== Exercise ==
What lines of the data include the string "agent"? Copy them all.

== Data provided ==
%%

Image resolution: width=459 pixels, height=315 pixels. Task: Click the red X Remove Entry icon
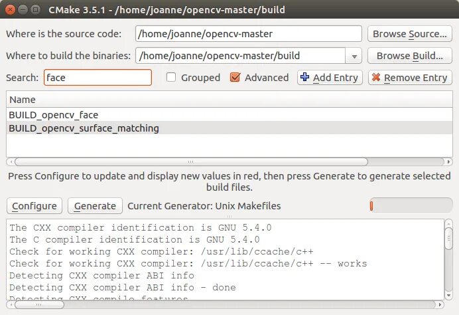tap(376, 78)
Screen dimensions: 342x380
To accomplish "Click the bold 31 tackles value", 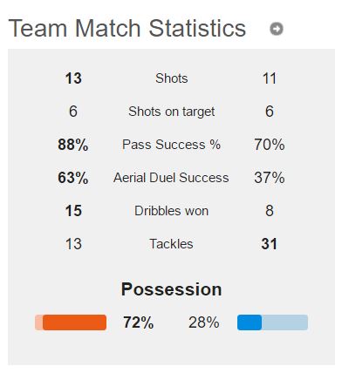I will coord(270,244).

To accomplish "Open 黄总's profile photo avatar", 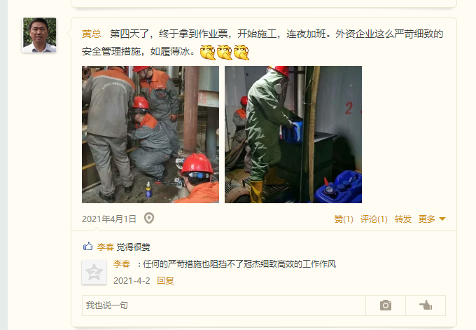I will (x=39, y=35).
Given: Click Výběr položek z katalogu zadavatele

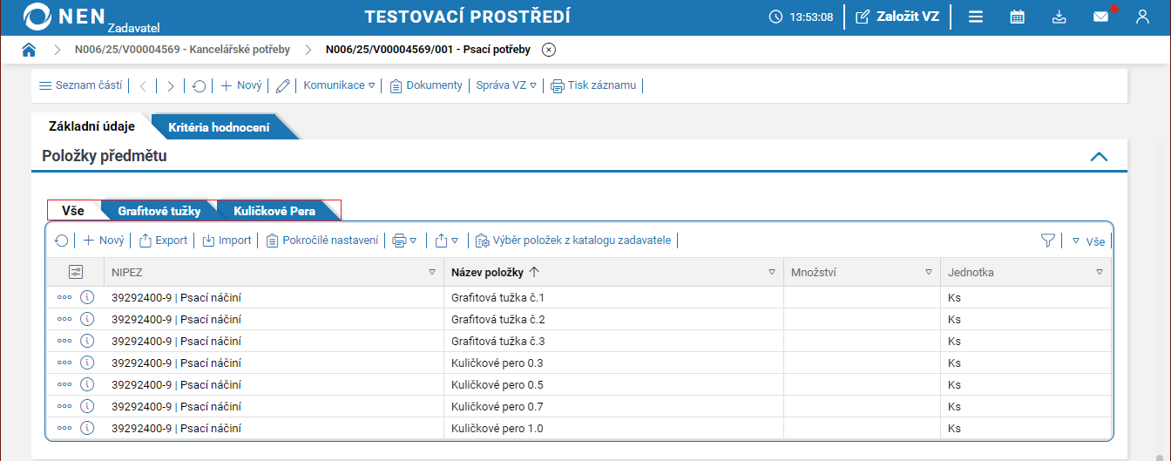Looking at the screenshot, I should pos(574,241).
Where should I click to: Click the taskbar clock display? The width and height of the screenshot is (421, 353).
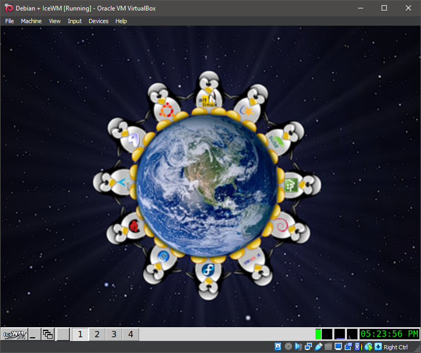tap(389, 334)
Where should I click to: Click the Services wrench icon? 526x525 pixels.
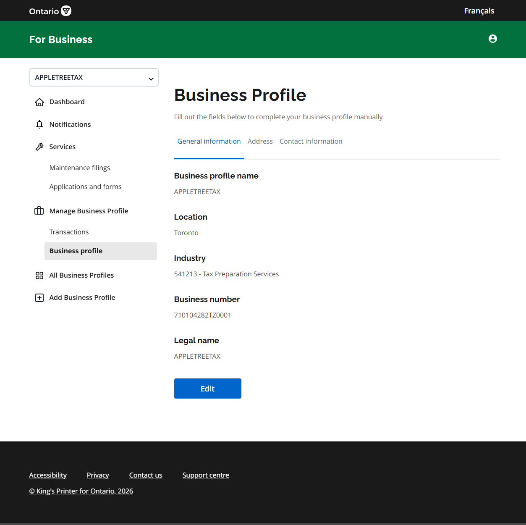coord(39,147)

%%
%%

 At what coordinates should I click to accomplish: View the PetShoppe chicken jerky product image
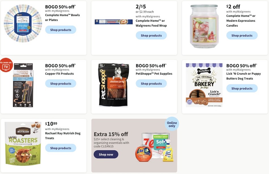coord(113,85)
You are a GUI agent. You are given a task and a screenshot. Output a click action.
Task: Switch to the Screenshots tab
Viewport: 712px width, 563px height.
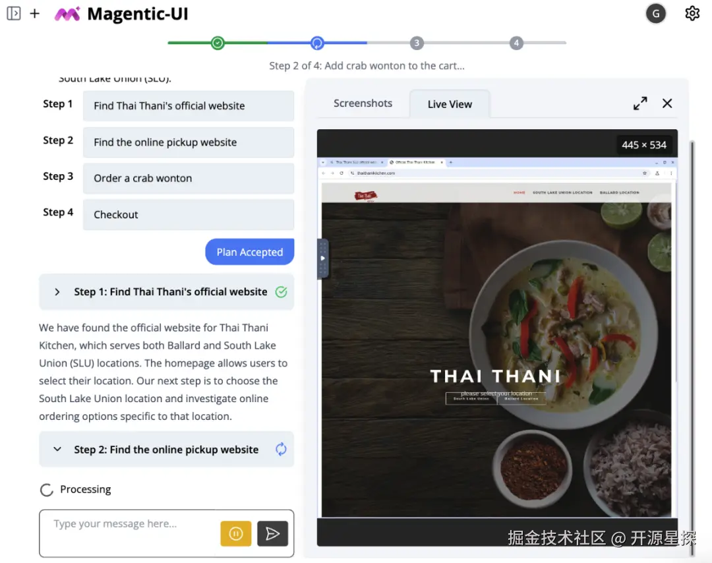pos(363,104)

%%
%%

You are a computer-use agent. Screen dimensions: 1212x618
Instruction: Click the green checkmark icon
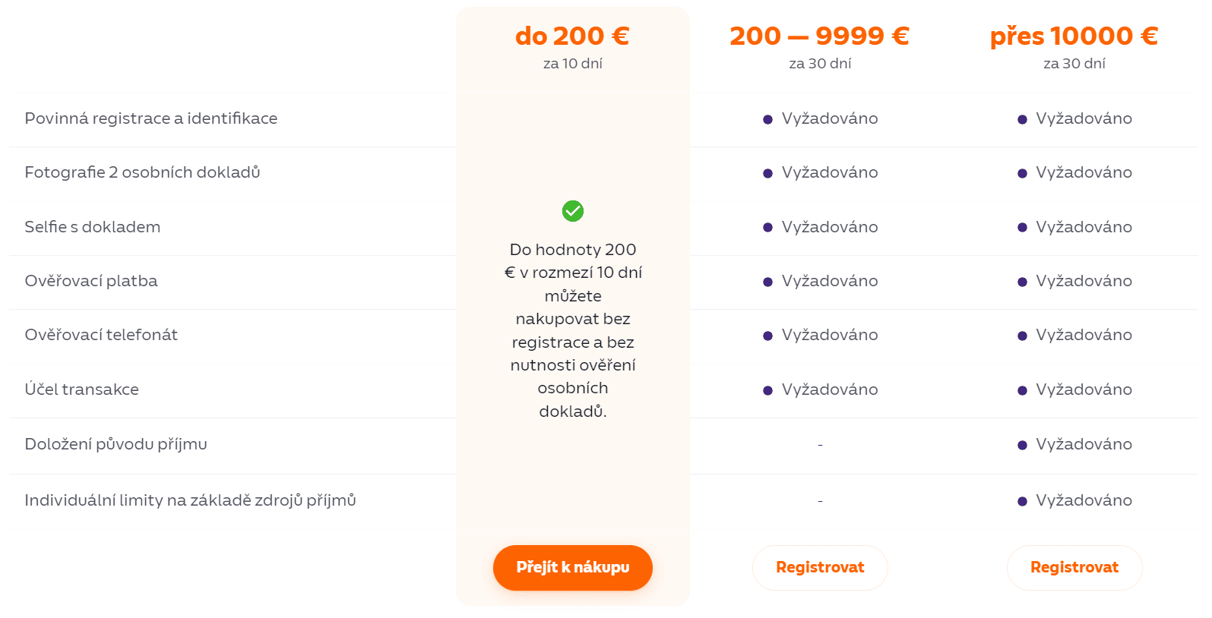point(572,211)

%%

== Task answer ==
You are a GUI agent. You are given a task and a screenshot. Output a click action.
You are a computer-use agent. Screen dimensions: 1212x618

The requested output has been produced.